Problem statement -> Convert the lines from the beginning through the line containing "the expandable/collapsible icon" into a two-column CSV with the headers text and answer. Give one row for each line and its answer, and put each value in a single quoted field with any line breaks replaced by spaces.
☆ ☆ ☆ ☆ ☆ ☆ ☆
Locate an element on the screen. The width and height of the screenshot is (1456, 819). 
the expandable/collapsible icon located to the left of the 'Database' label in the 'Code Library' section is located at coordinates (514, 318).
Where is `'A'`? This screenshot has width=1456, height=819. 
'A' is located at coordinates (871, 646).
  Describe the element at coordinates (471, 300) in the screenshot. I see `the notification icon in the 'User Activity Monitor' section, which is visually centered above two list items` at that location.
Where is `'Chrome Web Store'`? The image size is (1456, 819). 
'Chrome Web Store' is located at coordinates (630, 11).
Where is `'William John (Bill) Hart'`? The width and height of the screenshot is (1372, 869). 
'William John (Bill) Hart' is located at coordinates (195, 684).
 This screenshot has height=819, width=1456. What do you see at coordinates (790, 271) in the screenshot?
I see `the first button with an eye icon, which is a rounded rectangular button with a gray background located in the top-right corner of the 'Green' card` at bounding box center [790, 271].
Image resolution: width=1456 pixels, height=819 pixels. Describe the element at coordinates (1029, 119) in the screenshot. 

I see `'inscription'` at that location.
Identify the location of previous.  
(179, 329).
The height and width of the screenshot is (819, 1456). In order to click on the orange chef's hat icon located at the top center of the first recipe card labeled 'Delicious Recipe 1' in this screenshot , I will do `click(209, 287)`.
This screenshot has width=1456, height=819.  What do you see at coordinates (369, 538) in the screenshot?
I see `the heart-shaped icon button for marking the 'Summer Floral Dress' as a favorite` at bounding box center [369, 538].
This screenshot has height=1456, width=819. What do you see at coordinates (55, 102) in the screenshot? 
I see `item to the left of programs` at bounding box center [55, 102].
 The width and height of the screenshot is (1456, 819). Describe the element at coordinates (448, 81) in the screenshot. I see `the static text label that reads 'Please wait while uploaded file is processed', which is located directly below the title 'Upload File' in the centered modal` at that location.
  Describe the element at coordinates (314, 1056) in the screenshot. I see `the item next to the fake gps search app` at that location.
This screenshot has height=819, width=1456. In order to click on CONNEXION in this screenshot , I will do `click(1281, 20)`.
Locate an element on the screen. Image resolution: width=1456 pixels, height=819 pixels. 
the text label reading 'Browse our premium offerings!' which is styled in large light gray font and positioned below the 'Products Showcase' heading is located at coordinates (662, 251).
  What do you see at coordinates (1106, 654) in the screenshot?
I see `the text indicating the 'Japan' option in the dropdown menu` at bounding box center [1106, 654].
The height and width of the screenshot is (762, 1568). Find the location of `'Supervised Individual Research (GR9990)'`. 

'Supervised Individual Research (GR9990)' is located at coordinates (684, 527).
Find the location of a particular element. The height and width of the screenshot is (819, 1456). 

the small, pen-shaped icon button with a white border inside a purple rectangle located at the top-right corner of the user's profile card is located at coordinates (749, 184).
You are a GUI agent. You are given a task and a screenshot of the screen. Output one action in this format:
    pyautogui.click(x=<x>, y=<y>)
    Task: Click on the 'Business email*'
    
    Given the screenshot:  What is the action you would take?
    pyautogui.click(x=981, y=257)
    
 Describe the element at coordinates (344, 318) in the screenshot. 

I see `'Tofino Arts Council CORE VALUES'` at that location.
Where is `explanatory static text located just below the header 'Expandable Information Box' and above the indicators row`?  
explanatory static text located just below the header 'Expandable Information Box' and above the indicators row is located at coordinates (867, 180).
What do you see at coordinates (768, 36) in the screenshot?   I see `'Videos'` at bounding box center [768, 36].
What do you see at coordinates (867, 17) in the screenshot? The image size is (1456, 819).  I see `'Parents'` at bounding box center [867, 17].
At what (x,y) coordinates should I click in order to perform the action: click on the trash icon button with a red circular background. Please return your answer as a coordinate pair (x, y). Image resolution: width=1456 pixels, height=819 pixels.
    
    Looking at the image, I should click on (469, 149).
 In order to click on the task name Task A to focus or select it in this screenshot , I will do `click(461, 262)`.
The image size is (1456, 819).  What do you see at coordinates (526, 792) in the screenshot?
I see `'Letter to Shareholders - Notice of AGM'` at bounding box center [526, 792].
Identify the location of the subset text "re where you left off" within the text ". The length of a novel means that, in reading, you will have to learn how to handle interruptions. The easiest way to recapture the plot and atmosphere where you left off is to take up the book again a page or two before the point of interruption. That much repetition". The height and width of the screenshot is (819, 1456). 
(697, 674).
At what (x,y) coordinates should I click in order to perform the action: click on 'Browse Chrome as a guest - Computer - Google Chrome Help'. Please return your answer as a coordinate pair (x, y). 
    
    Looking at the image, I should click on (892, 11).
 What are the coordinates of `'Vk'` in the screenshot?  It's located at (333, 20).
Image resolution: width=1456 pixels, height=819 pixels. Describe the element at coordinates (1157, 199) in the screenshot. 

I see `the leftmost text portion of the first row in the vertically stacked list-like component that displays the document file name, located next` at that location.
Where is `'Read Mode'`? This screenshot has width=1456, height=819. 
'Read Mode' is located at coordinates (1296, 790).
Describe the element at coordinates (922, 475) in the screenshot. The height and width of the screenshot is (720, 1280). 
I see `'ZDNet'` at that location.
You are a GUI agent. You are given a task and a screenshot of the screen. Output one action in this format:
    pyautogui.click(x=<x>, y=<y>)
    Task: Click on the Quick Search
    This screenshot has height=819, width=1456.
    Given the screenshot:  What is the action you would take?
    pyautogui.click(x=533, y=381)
☆ ☆ ☆ ☆ ☆ ☆ ☆
Exercise answer ->
text,answer
"Locate an element on the screen. The width and height of the screenshot is (1456, 819).","the expandable/collapsible icon located to the left of the 'Database' label in the 'Code Library' section is located at coordinates (514, 318)."